As the Pairwise Turns: Friday Edition
Posted by: Dan MyersThe WCHA has caught a bunch of grief for being a pretty weak conference nationally this season. And generally, it has been.
But as I write this, the WCHA would have four teams in the NCAA Tournament if it started tomorrow (Minnesota Duluth, Denver, Minnesota and North Dakota). Four teams is the same number Hockey East would have in. Only the CCHA, with five, would have more. Obviously, there is a lot of hockey yet to be played. A whole bunch can change between now and Selection Sunday. Heck, a whole lot can, and will, change between now and this time tomorrow night.
Needless to say, nice second half runs by Denver and North Dakota have put those teams squarely in the NCAA Tournament mix. The Fighting Sioux are situated at the No. 13 spot right now — theoretically in by a couple of spots. But there are always upsets in the conference tourneys and a team much lower in the Pairwise Rankings often slip into an automatic spot, eating up those at-large spots. By the time that Sunday in mid-March rolls around, No. 13 is typically the lowest you’d like to find yourself.
St. Cloud State’s loss to Alaska-Anchorage tonight nearly dropped the Huskies off the TUC cliff, as they now sit 29th. Another loss tomorrow could certainly shake some things up for those teams at the top.
Colorado College and Nebraska-Omaha are playing as I write this, with CC holding a 3-1 lead. This series is absolutely critical in the WCHA standings with both teams tied for fourth. The winner stays in the MacNaughton Cup race while the loser is likely playing for playoff positioning. Unless one of these squads wins out, an at-large berth appears unlikely.
Bemidji State’s loss to Minnesota didn’t really move the Beavers much in the Pairwise (presently ranked No. 23), and thanks to some help from the Seawolves, kept them tied with St. Cloud State in the standings. BSU could win out and not be an at-large team, so it’s all about playoff positioning.
Michigan Tech’s was not a TUC and will not be one, even if it wins tomorrow. The at-large bid sailed weeks ago.

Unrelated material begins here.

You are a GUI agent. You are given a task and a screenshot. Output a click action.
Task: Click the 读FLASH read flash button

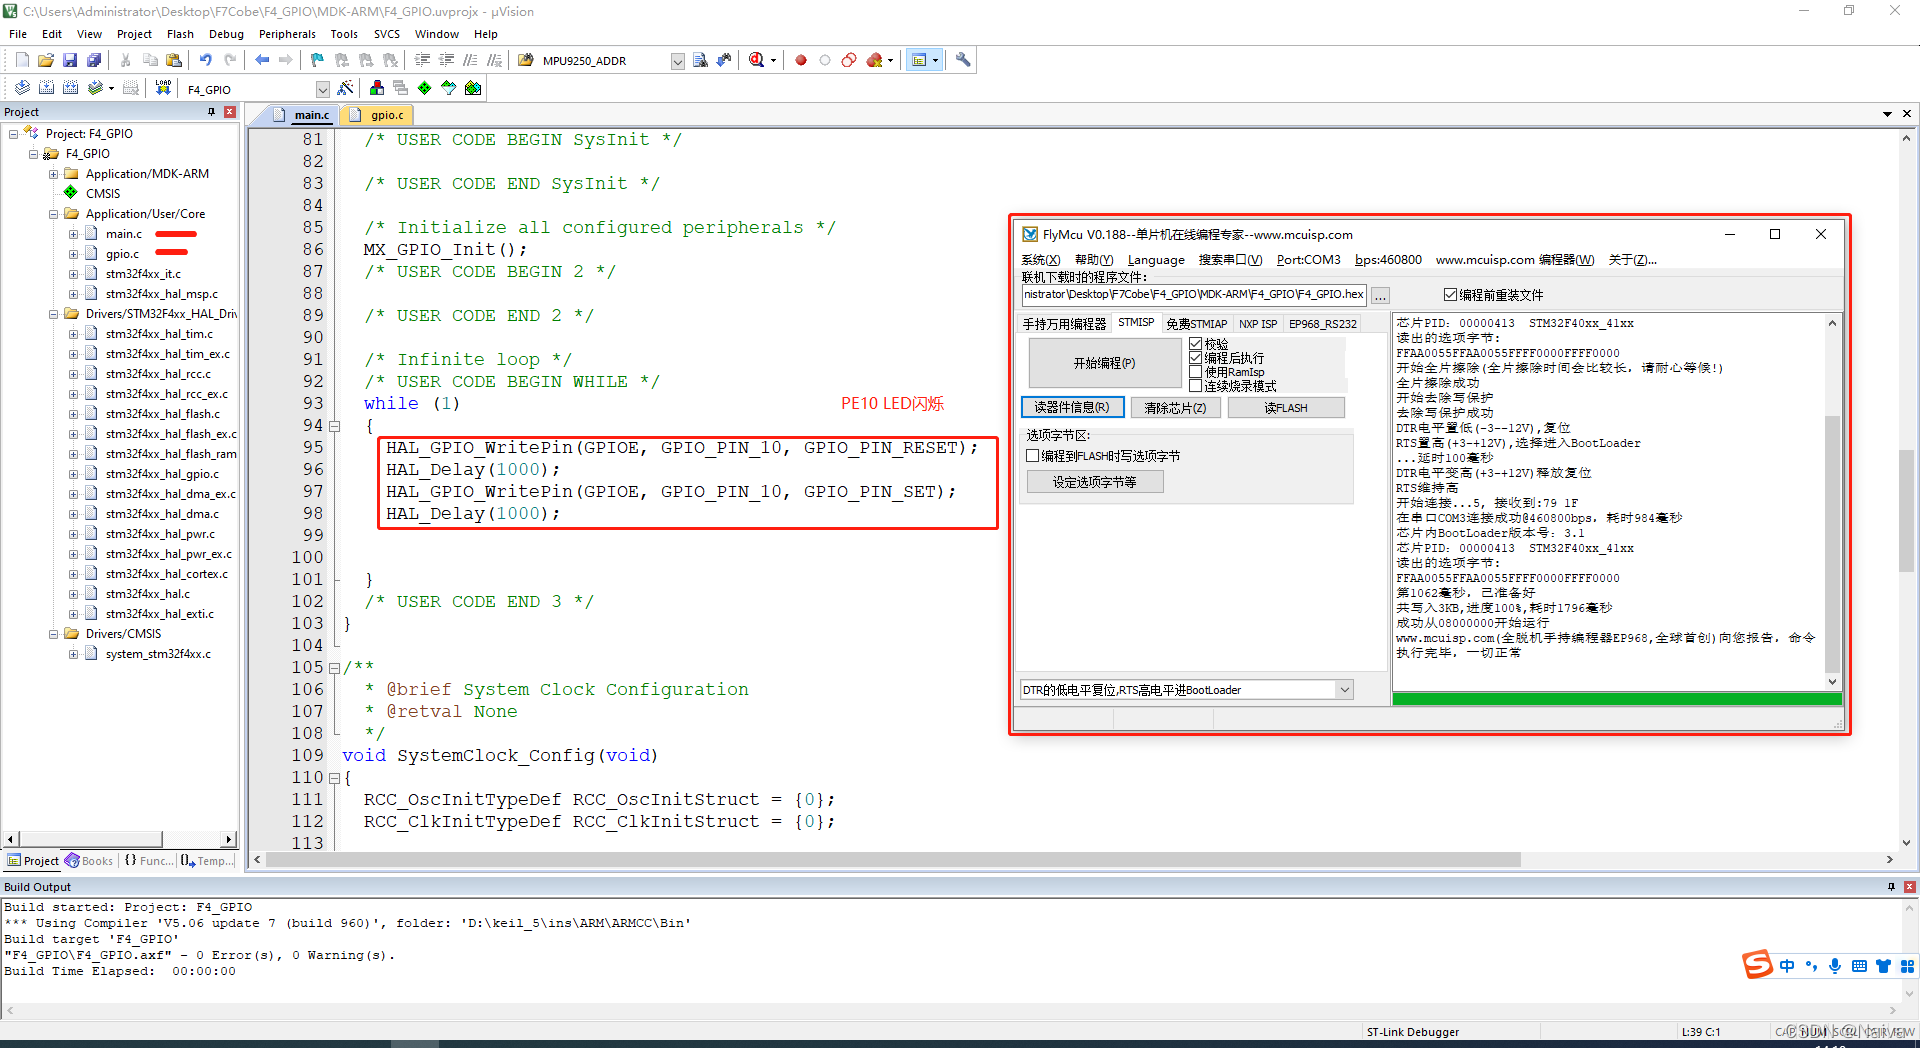point(1286,407)
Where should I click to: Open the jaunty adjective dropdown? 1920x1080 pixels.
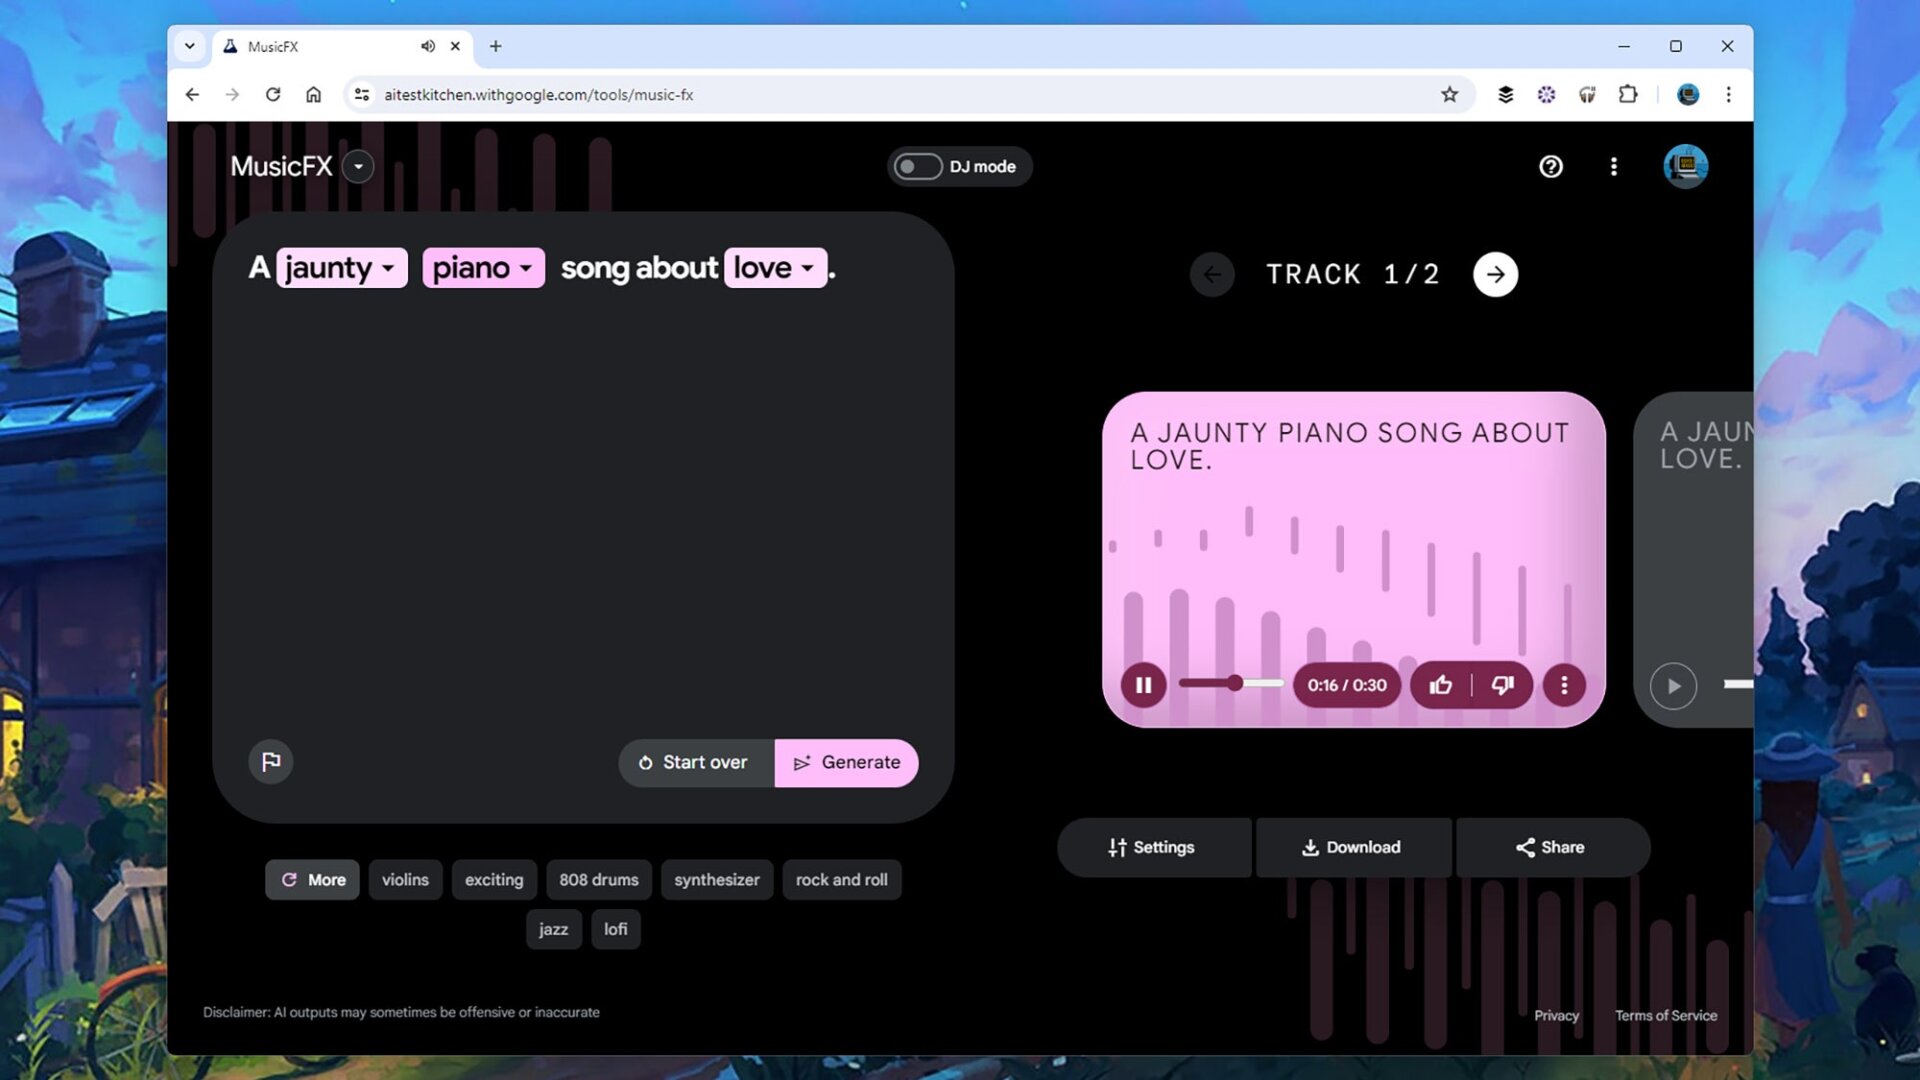pos(341,267)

Minnesota State, Wisconsin and Anchorage have been long since forgotten in the Pairwise and will need a miracle playoff run to make the NCAAs.
There was little movement in the race for home-ice tonight — actually, there was none. A UND win tomorrow will make it increasingly difficult for the Sioux to lose it. The final hope for the lower division teams would be a rough finish for Nebraska-Omaha, which if the score in the Springs holds, would drop the red-Mavericks to sixth. With games against Minnesota and Denver the next two weeks, UNO probably has the most difficult remaining schedule too.